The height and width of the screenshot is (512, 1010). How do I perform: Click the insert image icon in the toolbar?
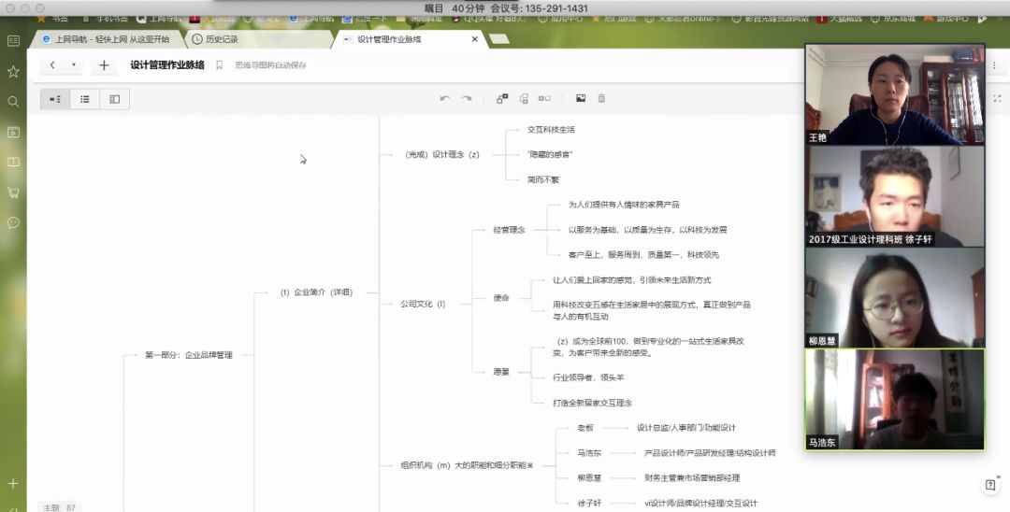click(580, 99)
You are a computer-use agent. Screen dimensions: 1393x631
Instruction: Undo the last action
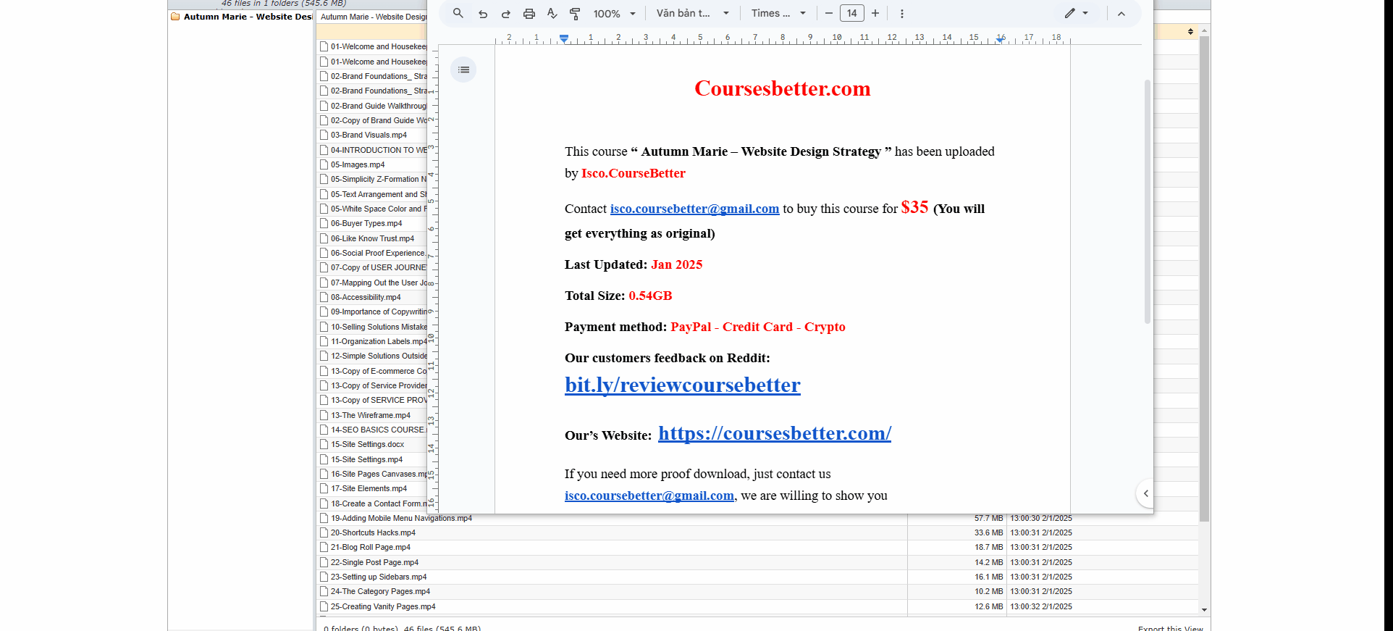483,13
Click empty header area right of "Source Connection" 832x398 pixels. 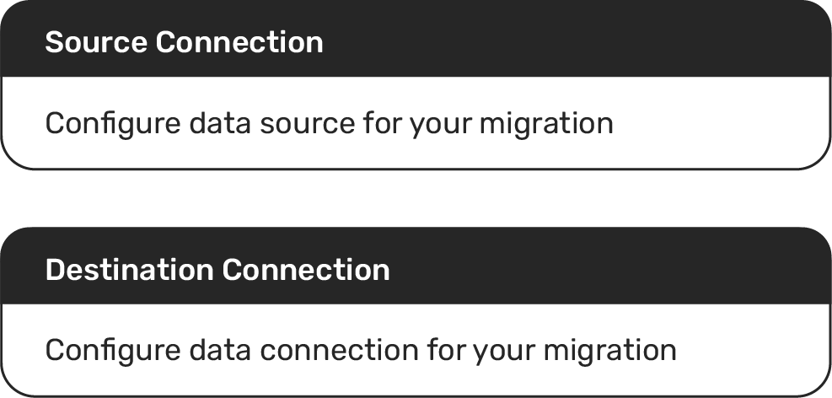point(573,40)
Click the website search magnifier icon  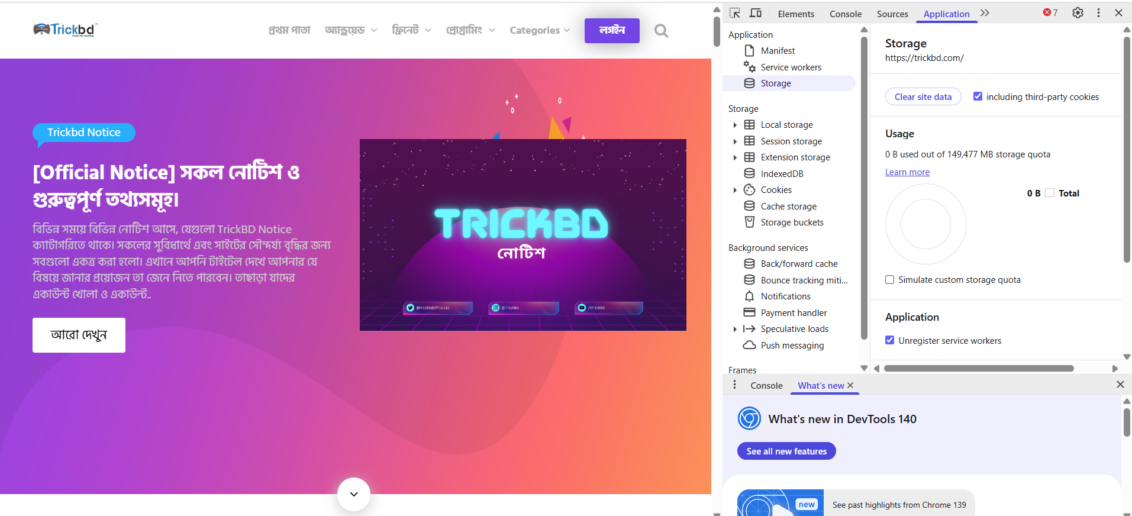coord(661,31)
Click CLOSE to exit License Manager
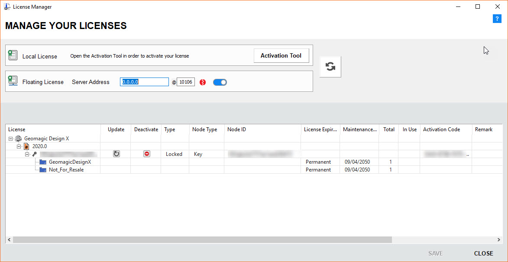508x262 pixels. (x=483, y=253)
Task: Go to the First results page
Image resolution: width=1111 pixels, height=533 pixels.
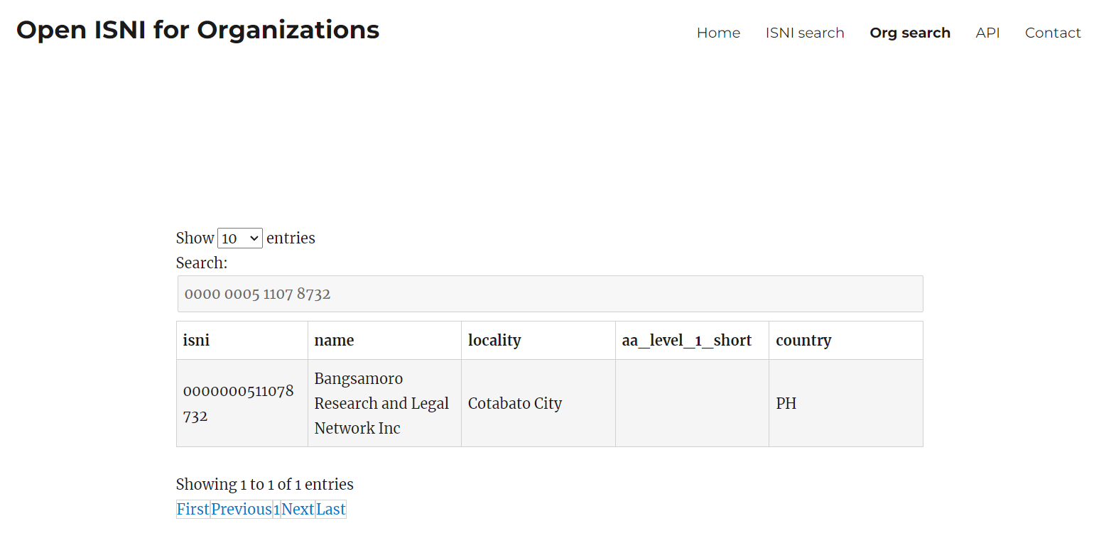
=======
**Work to complete:** Restate exactly, and only, the lines from the one that holds "Task: Go to the First results page" down to the last line of the material above. Omit the pictures.

**Solution to this task:**
Task: Go to the First results page
Image resolution: width=1111 pixels, height=533 pixels.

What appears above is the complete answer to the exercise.